Exercise directions: Whatever comes before the line containing "This screenshot has width=1200, height=800." stays out; transcribe that line and all that follow to the end of the records exactly, with no pictures.
Top of Information shown
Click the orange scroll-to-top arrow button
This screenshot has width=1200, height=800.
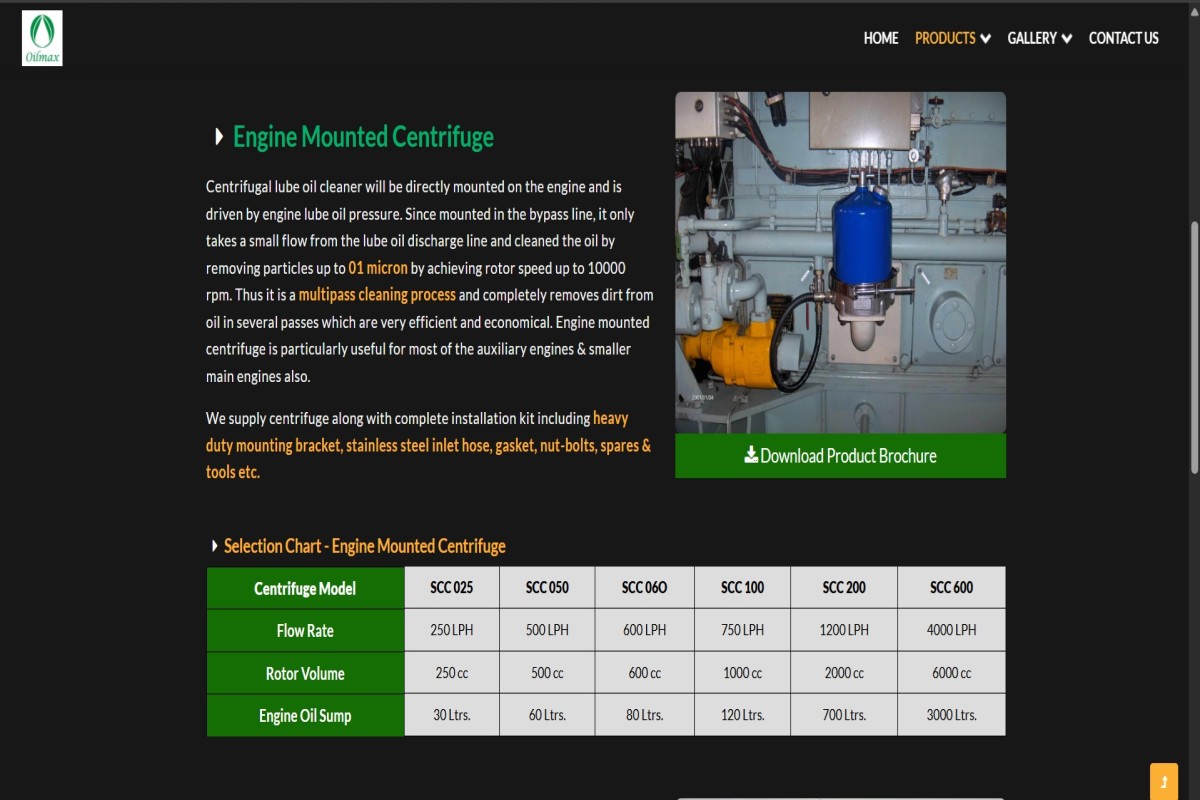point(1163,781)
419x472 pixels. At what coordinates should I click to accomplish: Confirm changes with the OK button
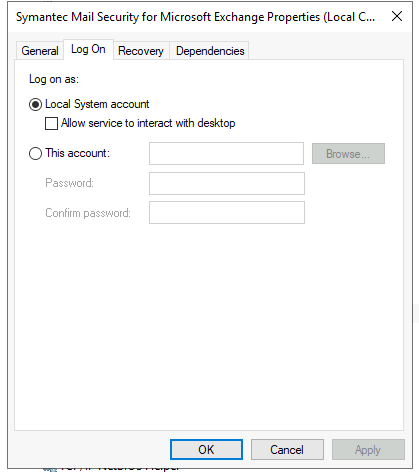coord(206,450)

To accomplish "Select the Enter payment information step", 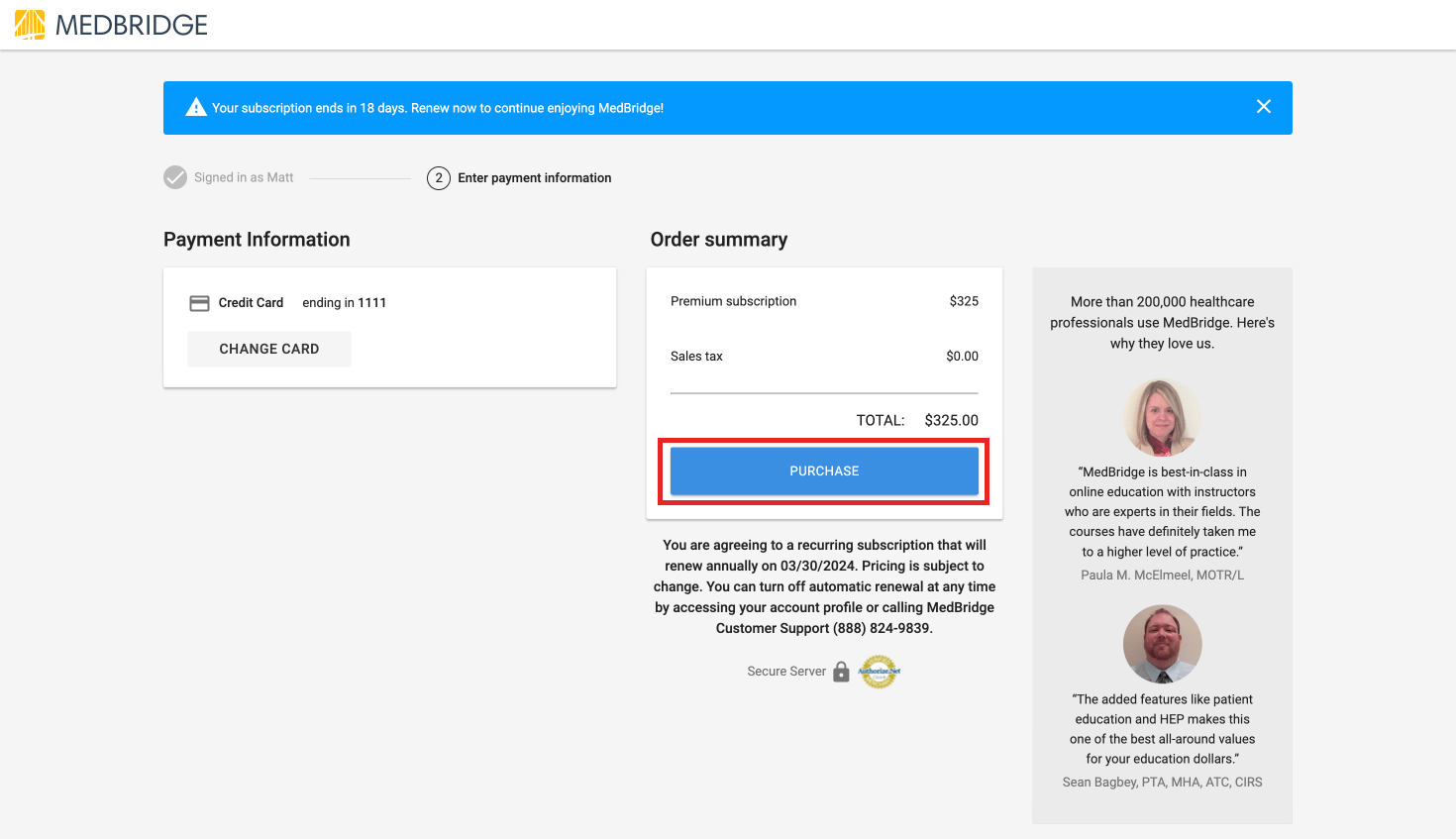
Bottom of Information shown
Result of this exercise:
This screenshot has width=1200, height=800.
point(1163,781)
419x472 pixels. At what coordinates should I click to accomplish: Confirm changes with the OK button
coord(206,450)

To accomplish "Select the Enter payment information step", 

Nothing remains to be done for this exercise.